Hmm, so far so good. No blue-screens or tentacles popping out.

Just three folders: Two with people’s names, probably personnel files, and a folder just marked with the Roman numerals signifying the number 6, a big bold VI.

The name on the first folder was Giles. It belonged to a Warrant Officer, an ordinary looking dude from somewhere on the coast of Massachusetts. Impressive record, for the most part: Time in Iraq and Afghanistan, did some consulting in Kuwait not long after 9/11, he had a Master’s degree and a super-ridiculously high security clearance. Should I be reading this or even talking about this guy? Damn, better not show this to CID…

The name on the second folder was Leveau. Another female Soldier, a rank of Specialist. Her record said she was from the outlying areas of New Orleans, but hadn’t lived there since Katrina. Her record mentioned something about her interest in the arts, she had some previous years of college but never finished. Nothing extraordinary or particularly attention-grabbing, and from the look of it not really a trouble-maker either, so what do the two have in common?

Are there some details in the third folder? The one designated VI?

Am I absolutely sure I want to open this?


There was one file in the folder, and ordinary .pdf document. Sure enough, it was an incident report dated from 2003. Apparently, these two were caught together in a rather… shall I just say, embarrassing manner. According to the report, no one is sure how long they were seeing each other, but Officers and Enlisted aren’t supposed to be that involved with each other according to the rules. Sure, this kind of thing happens sometimes, but was this really worth throwing into a pile of trash to be burned? The file said they they were both in the process of being officially legally processed, they were both detained and being held at…

…Joint Base Balad. Wait, what?

The file also said that before official proceedings could begin, they both escaped and committed suicide somewhere in an isolated area of J.B.B… near the burn-pit. The report was signed by Leveau’s Commanding Officer, an man named Major Summerfield.

Okay, THIS is what the fuss was about? A couple of lonely grown adults were caught fucking and killed themselves? The report didn’t explain any details about their alleged escape, nor the method used in their mutual self-termination. I can’t imagine that two people who had just been hailed off to jail would have access to their firearms so easily, so I’m pretty sure they didn’t shoot themselves.

Something’s not right about this, any of it.
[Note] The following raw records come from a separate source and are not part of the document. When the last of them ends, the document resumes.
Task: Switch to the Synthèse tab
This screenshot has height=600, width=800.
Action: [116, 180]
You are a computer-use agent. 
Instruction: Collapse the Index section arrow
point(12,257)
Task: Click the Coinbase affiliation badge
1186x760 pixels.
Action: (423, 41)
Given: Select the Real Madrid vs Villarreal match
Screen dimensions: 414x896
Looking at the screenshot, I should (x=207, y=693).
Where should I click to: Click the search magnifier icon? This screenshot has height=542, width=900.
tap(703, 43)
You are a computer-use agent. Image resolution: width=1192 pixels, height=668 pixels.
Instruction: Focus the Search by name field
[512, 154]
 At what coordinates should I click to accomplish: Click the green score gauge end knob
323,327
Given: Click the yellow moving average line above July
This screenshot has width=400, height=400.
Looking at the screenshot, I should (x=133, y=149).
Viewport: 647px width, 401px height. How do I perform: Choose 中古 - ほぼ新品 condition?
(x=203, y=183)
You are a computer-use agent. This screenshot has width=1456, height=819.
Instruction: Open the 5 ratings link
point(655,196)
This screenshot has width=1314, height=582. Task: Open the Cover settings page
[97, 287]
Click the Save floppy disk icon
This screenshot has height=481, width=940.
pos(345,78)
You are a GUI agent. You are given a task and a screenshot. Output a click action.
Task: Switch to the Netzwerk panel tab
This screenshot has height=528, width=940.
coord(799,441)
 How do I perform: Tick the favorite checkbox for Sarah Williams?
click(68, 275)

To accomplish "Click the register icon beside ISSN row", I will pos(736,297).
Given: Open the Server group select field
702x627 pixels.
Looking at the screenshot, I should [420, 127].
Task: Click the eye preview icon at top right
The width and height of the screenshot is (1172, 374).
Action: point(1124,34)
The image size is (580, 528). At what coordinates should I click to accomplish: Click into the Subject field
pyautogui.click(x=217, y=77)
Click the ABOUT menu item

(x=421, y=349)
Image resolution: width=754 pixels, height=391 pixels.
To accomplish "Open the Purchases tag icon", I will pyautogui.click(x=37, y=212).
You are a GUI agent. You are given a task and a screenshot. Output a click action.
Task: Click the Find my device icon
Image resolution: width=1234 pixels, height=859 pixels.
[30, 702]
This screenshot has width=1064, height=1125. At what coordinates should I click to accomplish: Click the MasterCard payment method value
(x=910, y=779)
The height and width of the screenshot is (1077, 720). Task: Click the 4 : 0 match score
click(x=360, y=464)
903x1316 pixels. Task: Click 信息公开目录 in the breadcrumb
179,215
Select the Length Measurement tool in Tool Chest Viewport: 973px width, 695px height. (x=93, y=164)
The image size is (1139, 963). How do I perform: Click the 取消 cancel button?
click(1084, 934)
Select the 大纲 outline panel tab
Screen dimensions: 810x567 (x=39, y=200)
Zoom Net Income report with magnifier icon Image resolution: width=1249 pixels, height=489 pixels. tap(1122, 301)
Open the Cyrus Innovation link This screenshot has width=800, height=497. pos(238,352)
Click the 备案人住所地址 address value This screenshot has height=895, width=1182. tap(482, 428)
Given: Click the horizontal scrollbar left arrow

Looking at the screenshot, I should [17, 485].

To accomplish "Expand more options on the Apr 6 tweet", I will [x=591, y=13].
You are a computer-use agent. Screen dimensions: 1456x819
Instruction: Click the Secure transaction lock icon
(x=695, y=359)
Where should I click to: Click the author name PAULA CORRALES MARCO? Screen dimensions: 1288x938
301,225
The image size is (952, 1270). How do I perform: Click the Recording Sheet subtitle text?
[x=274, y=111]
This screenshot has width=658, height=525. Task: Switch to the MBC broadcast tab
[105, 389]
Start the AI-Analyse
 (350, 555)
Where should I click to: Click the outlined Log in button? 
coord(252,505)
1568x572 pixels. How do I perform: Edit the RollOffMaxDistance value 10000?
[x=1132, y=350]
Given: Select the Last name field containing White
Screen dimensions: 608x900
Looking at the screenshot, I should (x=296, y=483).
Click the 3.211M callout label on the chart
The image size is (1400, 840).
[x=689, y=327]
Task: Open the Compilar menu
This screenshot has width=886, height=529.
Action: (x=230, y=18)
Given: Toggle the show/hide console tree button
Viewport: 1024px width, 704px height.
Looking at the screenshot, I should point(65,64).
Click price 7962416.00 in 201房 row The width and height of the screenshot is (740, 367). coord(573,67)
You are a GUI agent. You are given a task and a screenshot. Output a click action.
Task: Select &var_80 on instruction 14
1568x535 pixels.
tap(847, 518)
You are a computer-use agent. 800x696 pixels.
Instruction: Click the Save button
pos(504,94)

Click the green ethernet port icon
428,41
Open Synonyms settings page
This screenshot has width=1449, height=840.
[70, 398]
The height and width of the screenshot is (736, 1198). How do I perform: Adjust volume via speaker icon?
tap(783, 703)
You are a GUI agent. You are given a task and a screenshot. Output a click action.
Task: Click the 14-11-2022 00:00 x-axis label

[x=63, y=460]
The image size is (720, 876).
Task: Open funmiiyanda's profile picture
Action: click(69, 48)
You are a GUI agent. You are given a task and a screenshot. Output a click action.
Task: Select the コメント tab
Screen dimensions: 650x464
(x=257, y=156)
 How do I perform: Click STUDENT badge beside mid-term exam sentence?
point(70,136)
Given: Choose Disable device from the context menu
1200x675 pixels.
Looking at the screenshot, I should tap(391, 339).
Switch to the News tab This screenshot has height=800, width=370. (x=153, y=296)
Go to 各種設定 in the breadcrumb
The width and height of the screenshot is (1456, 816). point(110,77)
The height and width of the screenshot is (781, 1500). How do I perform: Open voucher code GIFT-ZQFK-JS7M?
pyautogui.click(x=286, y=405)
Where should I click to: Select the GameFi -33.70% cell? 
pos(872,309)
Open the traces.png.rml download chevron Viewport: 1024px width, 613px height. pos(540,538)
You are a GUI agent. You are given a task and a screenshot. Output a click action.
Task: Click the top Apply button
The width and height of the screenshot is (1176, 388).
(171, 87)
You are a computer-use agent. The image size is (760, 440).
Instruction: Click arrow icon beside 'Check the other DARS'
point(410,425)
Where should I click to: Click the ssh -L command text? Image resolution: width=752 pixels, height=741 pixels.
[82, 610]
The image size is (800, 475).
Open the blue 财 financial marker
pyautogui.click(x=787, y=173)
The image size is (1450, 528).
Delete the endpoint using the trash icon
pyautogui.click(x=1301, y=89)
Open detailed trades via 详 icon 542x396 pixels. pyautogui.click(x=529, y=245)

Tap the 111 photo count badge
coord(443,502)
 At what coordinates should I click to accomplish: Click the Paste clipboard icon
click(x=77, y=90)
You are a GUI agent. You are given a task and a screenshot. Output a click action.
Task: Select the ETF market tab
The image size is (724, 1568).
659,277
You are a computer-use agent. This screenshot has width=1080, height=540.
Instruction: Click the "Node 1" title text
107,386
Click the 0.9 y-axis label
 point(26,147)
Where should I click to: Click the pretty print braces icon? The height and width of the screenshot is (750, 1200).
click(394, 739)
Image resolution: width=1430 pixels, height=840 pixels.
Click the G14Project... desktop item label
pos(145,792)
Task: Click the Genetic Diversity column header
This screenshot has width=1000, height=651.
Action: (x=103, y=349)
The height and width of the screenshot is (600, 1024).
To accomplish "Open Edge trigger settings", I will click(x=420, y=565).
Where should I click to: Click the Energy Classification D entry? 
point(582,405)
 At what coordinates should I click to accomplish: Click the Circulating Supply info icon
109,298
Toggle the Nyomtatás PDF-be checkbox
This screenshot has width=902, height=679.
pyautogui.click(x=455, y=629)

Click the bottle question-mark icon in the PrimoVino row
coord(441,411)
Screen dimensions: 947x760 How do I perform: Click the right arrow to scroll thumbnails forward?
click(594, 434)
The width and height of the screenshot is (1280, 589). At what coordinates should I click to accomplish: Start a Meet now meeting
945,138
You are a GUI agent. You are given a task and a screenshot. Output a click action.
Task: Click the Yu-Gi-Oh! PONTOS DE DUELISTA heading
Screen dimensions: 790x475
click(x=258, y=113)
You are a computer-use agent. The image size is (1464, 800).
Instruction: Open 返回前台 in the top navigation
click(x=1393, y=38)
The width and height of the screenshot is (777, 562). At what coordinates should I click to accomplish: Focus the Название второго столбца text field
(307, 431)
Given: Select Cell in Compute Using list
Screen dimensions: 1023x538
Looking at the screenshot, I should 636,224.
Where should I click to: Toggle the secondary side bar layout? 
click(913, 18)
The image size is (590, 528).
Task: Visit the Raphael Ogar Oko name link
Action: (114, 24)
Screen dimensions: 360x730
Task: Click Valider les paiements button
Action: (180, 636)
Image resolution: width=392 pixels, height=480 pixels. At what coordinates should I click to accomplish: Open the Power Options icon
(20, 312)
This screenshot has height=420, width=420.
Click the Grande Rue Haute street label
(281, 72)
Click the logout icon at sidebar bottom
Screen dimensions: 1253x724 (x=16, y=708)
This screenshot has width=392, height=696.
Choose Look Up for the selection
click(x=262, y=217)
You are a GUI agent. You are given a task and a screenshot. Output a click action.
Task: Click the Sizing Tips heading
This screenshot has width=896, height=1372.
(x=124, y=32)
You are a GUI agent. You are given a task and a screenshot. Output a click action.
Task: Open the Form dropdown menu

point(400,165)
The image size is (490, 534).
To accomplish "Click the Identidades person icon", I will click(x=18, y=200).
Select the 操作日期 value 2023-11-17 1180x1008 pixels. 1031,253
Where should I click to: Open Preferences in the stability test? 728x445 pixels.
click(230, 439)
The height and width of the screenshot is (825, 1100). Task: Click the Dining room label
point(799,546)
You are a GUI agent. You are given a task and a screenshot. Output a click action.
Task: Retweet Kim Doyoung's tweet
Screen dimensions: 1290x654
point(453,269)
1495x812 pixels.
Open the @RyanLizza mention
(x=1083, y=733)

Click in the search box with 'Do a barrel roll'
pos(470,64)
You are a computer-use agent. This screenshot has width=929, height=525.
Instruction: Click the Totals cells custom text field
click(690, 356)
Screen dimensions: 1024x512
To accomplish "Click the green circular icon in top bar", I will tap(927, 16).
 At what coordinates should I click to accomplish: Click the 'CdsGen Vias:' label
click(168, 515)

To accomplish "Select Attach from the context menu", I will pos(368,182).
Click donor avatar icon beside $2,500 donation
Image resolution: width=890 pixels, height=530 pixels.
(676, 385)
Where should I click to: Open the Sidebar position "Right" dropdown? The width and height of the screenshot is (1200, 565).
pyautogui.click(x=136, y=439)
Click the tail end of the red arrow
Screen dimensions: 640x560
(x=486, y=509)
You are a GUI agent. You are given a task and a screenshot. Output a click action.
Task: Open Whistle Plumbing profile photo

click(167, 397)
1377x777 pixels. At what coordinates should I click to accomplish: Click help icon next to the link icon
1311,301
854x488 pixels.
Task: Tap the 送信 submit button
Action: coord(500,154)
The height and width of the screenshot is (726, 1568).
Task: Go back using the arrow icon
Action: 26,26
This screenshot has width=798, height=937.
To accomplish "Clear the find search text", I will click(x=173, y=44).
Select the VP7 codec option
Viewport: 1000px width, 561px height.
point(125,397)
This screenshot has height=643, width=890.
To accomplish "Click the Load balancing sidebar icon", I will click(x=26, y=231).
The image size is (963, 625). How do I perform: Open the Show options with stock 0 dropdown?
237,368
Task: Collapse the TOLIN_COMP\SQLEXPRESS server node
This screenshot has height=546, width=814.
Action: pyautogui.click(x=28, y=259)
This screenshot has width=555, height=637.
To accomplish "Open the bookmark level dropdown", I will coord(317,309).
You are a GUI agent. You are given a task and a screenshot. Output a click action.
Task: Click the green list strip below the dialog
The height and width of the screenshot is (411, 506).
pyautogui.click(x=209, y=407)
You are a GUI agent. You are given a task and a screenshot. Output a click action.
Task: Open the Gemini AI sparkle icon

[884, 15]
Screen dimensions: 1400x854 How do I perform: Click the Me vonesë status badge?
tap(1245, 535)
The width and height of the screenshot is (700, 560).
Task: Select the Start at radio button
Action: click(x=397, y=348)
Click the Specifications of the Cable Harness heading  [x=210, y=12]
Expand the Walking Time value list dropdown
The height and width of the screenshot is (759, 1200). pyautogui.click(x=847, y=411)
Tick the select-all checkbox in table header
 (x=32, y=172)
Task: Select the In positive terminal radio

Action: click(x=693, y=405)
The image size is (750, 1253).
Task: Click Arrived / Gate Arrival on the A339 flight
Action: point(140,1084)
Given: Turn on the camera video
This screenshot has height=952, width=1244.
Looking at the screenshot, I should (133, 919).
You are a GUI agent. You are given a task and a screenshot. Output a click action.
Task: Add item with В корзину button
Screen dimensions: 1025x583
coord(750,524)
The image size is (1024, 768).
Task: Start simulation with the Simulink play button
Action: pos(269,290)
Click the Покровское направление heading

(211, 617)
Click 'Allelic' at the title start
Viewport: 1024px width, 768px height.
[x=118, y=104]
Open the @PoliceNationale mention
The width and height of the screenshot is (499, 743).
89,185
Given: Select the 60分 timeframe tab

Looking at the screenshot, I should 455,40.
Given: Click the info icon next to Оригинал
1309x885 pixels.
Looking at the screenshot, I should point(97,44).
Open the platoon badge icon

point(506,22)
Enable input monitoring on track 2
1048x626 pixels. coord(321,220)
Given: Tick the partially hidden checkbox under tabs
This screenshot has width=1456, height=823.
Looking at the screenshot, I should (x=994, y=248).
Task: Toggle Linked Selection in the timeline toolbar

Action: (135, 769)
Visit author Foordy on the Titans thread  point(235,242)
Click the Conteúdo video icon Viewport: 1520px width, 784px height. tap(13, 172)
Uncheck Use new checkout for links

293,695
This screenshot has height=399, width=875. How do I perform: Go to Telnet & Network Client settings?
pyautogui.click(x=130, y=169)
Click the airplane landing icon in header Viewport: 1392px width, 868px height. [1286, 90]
As soon as I closed the report, another document emerged. I guess you have to read the first one before the other becomes active, but… that seems really silly. There was no visible icon, just the usual highlighted blue field and the text bearing only it’s name:


The second I saw it’s title, every nerve, muscle and instinct in my body was begging me, almost PLEADING WITH ME not to open it the file. The floor felt like it fell out from under me and I could have fallen into the depths of the Earth itself, and yet here it was plain as day right in front of my face. I became so tense that I was struggling to swallow, and nothing had even happened yet! I swear I could almost hear my brain yelling at me, “Don’t do it, don’t you dare fucking do it!”

Something else, though, despite my own best efforts to fight the urge, was compelling me. I held my breath for a second, closed my eyes and tried to gather myself. Surely, this is no more dangerous than anything else I’ve done out here so far, yes? As long as I’m in my room by myself, not out roaming around in the middle of the night making trouble… What’s the worst thing that could possibly happen? I’ve gone through too much to just give up now.


There’s no sound, just a series of papers falling down flat in front of the camera. Like someone is dropping them within the frame on purpose, maybe someone wants me to read them. They look real enough, the sound of ruffled stacks of paper seemed authentic. The first paper that I could make out clearly read “Autopsy Report” at the top, it bore an Army insignia stamp at the top right-hand side. The smaller text was indecipherable, but the camera crept a bit closer. The next paper, presumably the next page, showed a few marginal comments and notes written on it. I couldn’t make out all of it, but some sections of the report were underlined with a thick pen with a small note next to it on the side, all ending with a giant question mark. The next page, the same thing, more notations and more question marks. The NEXT page, one big note scrawled at the bottom of it, “Suicide?”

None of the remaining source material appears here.